The VACHS approach was designed to be patientcentered by incorporating individualized surveillance and screening guidelines, wellness education tailored to cancer type and treatment history, psychosocial support for survivors and their families through individual therapy and support groups for patients and families, and individual exercise and fitness recommendations through physical therapy and pulmonary rehabilitation referrals.
The VACHS cancer care coordinator worked with the tumor registrar to generate an initial referral patient list. Patients were identified in the tumor registry who met these criteria: diagnosed with stage I lung cancer or stage I or II colorectal cancer and treated at VACHS between 2008 and 2012. Initial research showed that there were 117 patients followed in the VACHS hematology/oncology clinic in the fall of 2012 who met the criteria. At that time, 80% of the patients identified were being followed by an attending oncology physician and 20% by an oncology APRN (Table).
Based on this initial analysis, the projected patient load for this clinic was anticipated to be 100 patients annually with between 2 and 4 annual visits each. Of note, in 2013 VACHS started a low-dose chest computed tomography screening program for patients who met high-risk criteria. The number of patients diagnosed and treated for stage I non-small cell lung cancer at VACHS during 2014 and 2015 was more than double the number treated in 2012.
Partnering With IT
The VACHS cancer care coordinator contacted the VISN 1 clinical application coordinator (CAC) in October 2012 who then reached out to her counterpart in Boston, where the sample CPRS template from the survivorship toolkit (toolkit template) was being tested. In November 2012, the VACHS CAC loaded the toolkit template into the test folder of the template drawer of VACHS CPRS. Changes were made over time to shorten the toolkit template to include the relevant information using the shortest number of words.
The template was modified by deleting 3 sections. The appointment list and the medication list were eliminated from the template as it was felt that these change with each visit. The psychosocial distress assessment also was eliminated as this score was known to change from visit to visit.

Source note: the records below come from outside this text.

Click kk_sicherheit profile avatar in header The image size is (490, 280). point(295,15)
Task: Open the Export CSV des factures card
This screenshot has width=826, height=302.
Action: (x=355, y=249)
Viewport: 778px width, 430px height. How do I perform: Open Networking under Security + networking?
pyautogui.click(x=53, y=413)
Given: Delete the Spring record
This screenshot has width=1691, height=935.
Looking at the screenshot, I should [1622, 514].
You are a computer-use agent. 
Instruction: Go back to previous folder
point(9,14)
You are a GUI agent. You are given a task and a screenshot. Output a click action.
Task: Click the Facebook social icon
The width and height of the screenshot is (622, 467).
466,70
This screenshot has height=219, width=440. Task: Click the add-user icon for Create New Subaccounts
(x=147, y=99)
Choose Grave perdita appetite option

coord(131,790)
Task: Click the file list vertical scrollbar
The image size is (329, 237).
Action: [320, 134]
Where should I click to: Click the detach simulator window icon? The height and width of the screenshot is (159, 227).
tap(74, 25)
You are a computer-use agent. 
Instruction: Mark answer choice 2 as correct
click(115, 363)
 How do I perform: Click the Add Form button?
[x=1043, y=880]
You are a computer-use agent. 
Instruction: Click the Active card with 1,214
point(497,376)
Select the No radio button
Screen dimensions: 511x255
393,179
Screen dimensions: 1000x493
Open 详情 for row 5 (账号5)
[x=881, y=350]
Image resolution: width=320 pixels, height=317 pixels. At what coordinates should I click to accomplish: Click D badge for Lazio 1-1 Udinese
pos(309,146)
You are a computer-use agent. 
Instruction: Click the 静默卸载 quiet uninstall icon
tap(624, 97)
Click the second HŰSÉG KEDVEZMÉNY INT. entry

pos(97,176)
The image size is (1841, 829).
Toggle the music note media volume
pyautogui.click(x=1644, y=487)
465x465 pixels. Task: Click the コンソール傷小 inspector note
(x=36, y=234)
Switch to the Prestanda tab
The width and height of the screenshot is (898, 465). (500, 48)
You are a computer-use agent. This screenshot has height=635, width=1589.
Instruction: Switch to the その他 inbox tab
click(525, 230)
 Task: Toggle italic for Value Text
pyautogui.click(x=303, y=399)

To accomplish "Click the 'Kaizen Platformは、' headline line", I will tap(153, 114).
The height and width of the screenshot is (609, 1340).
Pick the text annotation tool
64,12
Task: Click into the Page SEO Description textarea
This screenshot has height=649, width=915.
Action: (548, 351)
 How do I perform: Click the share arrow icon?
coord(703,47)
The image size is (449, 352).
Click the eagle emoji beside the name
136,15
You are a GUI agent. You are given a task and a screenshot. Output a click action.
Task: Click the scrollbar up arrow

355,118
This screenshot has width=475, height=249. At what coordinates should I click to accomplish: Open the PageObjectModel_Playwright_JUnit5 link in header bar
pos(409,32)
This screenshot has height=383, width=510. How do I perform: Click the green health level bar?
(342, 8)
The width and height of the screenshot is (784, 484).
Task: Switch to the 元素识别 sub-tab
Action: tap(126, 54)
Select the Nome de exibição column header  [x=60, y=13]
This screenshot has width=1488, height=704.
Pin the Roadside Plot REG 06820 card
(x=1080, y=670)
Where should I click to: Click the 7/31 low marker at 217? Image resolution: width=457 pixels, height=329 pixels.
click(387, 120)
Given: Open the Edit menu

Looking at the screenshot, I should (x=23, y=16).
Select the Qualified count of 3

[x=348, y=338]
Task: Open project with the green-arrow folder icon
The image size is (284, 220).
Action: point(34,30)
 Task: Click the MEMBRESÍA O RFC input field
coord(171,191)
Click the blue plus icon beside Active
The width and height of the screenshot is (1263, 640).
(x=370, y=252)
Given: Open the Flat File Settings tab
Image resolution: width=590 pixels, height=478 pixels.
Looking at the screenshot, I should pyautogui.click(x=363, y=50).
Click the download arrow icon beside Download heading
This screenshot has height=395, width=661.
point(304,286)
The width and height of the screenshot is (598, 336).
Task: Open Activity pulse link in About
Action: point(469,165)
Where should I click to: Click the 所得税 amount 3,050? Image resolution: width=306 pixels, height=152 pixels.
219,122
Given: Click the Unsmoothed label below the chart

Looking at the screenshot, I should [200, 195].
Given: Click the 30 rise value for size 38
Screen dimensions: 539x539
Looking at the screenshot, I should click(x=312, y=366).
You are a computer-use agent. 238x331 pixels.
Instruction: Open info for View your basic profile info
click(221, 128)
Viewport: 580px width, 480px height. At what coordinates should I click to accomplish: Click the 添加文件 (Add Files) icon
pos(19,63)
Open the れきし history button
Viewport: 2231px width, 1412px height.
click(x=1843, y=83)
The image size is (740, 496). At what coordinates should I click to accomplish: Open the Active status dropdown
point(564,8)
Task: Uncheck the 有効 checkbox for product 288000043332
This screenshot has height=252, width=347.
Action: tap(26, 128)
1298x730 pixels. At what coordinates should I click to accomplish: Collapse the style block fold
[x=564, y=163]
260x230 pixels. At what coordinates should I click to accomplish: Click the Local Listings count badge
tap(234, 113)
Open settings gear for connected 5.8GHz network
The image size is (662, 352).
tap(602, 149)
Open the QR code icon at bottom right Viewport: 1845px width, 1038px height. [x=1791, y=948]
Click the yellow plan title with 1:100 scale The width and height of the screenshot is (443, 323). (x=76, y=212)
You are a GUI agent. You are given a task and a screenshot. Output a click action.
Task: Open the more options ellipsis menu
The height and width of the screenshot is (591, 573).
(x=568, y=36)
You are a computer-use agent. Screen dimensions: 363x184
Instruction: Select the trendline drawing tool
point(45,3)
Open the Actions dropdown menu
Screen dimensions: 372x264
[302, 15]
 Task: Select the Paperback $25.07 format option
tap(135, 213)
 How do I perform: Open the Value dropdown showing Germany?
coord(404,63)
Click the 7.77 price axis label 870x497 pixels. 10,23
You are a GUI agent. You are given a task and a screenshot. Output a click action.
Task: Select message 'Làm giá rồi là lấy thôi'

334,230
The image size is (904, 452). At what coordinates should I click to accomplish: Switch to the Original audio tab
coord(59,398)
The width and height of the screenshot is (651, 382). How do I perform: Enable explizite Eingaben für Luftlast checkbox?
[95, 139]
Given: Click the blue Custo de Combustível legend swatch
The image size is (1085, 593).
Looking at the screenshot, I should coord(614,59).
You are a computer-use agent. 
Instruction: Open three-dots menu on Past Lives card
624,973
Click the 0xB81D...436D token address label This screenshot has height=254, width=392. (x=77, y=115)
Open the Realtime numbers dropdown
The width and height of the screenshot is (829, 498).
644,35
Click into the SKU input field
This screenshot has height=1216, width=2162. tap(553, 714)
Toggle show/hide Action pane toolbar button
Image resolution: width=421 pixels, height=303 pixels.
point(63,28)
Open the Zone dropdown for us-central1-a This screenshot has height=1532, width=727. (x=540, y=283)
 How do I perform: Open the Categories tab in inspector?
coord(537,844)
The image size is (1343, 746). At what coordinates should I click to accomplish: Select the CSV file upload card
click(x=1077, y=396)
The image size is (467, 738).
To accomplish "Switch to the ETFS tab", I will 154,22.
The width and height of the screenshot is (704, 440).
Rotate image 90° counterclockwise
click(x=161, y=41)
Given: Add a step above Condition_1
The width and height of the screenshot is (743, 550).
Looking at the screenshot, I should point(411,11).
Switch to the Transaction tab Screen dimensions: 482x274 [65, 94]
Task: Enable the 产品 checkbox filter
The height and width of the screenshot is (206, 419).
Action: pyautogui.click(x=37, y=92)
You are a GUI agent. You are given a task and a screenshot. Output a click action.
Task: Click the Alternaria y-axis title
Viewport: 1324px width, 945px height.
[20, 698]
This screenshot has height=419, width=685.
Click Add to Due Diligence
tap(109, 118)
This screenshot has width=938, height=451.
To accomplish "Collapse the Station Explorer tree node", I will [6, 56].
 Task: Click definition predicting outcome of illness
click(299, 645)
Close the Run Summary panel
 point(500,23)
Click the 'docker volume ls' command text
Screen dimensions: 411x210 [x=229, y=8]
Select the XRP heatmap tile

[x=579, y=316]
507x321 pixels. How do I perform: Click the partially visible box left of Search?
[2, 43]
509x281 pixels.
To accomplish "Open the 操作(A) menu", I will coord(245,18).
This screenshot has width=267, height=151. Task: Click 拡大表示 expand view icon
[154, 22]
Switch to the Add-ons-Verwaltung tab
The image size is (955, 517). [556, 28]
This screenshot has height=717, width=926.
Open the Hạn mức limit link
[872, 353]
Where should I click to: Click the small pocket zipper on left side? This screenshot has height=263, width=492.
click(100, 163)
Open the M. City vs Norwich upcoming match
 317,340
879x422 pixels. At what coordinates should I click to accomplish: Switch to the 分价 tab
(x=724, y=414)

A separate initiative was undertaken simultaneously to address the need to monitor oncology patients for psychosocial distress regularly. Health psychology providers at VACHS used the NCCN Distress Thermometer to monitor distress in oncology patients. The team elected to take the distress assessment language out of the SCP and create a separate note template to record the distress scores for VACHS patients. The group chose the note titles Cancer Survivor Treatment Summary and Patient Distress Screening to clarify the purpose of the notes and to make searching CPRS or VistA for the note titles easier for providers or researchers.
CPRS Template Format
The VACHS team decided to create a short, clear, document that included diagnosis (date, location, pathology, staging), treatment (types, dates, locations, complications), disease-specific plan for surveillance, healthy living guidelines, and contact information for the survivorship provider.